Typical Physician Practice Sale Adjustments

However, there are several circumstances when physician practices do have business value.  For these types of sales, it is important to understand how the business value and employment offer are related.

A Growing Practice

Let us assume that further examination of the same practice reveals that it has actually grown 10% per year for the past three years in a row while maintaining the same profit margin.  The development of a future projection for the practice shows that the practice will likely grow 10% per year for the next four years as well.

Historical Trends & Projection for Same Practice

For physician practices with growth trends such as this one, depending on how future physician compensation is set, there is clear evidence for business value.  In Chart 2 below, you can see that physician compensation is set at the 2013 level.  Therefore, because physician compensation is semi-fixed, future growth in revenues creates profit for the buyer.

Fixing Physician Salaries at 2013 Level

The tricky part is that any change to the proposed compensation plan, or business valuation, directly effects the other component.  In the tax court case Derby v. Commissioner the court determined that for transactions involving both a practice sale and a compensation offer, the same post-transaction compensation offer should to be factored into the business valuation.  This means that each and every possible adjustment discovered during due diligence process could possibly have an effect on both the practice sale price and the proposed compensation.

Here are three examples.

Example #1:

During due diligence, several discretionary and one-time expenses are identified that can be removed.  These include (a) one-time attorney expenses to review all the practice’s policies and procedures, (b) consultant expenses related to the sale, and (c) discretionary travel expenses for sending staff to certain conferences.  The removal of these items reduces the practice’s total annual expenses by $100,000.

◆ Provided material:
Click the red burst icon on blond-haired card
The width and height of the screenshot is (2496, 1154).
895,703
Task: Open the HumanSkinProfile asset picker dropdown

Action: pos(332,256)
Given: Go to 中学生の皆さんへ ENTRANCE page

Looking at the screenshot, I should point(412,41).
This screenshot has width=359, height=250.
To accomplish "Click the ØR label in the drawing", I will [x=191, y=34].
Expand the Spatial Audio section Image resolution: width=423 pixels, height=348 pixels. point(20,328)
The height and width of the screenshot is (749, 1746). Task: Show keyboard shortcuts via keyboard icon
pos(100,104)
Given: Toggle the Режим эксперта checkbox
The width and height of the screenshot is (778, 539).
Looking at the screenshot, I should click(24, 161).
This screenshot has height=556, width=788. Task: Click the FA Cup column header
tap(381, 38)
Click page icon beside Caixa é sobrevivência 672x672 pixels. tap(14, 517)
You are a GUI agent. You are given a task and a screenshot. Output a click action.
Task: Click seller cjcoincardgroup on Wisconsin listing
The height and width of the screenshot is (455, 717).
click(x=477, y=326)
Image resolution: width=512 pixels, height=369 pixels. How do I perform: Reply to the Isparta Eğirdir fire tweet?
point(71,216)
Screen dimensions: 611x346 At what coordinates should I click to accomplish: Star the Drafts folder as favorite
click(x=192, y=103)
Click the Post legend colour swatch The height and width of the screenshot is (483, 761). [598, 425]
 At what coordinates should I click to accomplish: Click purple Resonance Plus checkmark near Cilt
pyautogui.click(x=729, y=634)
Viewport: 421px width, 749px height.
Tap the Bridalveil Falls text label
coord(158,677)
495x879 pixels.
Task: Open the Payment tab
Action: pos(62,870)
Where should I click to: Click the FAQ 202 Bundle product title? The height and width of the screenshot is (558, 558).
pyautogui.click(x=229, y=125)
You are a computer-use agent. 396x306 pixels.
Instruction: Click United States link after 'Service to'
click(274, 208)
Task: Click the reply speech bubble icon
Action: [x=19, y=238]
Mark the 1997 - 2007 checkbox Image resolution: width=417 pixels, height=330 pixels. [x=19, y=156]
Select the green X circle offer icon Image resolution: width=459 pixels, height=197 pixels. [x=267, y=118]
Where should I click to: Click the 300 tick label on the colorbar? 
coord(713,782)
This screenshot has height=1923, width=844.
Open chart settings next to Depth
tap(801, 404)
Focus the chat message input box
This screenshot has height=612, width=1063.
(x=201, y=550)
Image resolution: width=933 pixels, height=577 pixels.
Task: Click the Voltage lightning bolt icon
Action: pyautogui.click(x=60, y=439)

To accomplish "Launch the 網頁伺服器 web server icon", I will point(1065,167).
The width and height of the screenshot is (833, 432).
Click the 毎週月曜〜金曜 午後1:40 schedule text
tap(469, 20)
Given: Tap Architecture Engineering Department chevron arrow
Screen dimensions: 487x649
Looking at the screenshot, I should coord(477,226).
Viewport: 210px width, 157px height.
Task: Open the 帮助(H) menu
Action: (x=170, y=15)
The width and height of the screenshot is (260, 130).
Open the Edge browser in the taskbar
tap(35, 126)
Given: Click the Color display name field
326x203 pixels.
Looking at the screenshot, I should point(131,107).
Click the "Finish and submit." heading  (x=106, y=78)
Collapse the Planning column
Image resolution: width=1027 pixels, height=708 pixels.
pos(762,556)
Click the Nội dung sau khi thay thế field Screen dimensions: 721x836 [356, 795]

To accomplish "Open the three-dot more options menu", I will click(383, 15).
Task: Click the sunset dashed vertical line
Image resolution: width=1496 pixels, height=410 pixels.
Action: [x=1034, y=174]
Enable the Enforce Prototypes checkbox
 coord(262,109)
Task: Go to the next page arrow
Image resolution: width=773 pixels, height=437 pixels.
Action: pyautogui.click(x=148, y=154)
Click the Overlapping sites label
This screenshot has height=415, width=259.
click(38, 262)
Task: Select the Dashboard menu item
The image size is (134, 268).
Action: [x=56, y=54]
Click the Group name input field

◆ Work task A: List the expenses that the passage on physician practice sales says were removed in Example #1.
◆ Work task B: Summarize the passage on physician practice sales in two sentences.
◆ Work task C: Write the next part of the passage on physician practice sales, picking up after its last sentence.
The entries aren't needed for any of this work.

◆ Answer section A:
- One-time attorney expenses to review all the practice's policies and procedures
- Consultant expenses related to the sale
- Discretionary travel expenses for sending staff to certain conferences

◆ Answer section B: A physician practice can have business value when it has grown 10% per year for three years and is projected to keep growing, because physician compensation fixed at the 2013 level turns future revenue growth into profit for the buyer. Under Derby v. Commissioner, the post-transaction compensation offer should be factored into the business valuation, so any adjustment found during due diligence, such as removing $100,000 in one-time and discretionary expenses, can affect both the sale price and the proposed compensation.

◆ Answer section C:
This extra $100,000 in profitability can be credited to the business value or be considered an extra $100,000 in annual physician compensation under the future plan.  Or the extra $100,000 could be split with $60,000 being credited to the business value (perhaps increasing sale price $180,000 with a 3.0x multiple) and the other $40,000 being applied to the annual physician compensation plan as an increase.

Example #2:

The physician owners are close to retirement and the practice sale price is a higher priority to them than the future compensation proposal.  During due diligence, the parties decide to split the practice into two businesses.  One business is the professional physician practice and the other business is the in-office MRI business.  The owners/sellers would rather have an extra $200,000 of their practice’s overall profit be realized as MRI business value rather than personal compensation because the 4.0x multiple on the MRI business yields an additional $800,000 on the sale price ($200,000 x 4.0  = $800,000).  While the three owners’ compensation will be $200,000 lower per year during their employment contract, they prefer the upfront payment because they do not intend to work much longer.  The buyer is equally amenable to this arrangement, because after the owners retire in 3 years, it can replace them with younger, less costly physicians.  The current owners will stay on for a three year employment contract to help with the transition to the new physicians.

Example #3:

During due diligence, it is discovered that Medicare reimbursement for in-office imaging will decrease next year, resulting in a $100,000 decrease to revenues.  This $100,000 adjustment to revenue will have to manifest as an adjustment to the business value, or annual physician compensation, or split between the two.  If business value is more important to the physicians than future compensation, the three owner/sellers may waive the proposed compensation for their three directorships to keep the projected profit margin budget neutral and maintain their sale price.

Selling and buying physician practices can be a tenuous process.  As much research and preparation as possible should be conducted before putting an offer on the table because adjustments discovered during due diligence can create the appearance of a “bait and switch” tactic that is frustrating to both parties.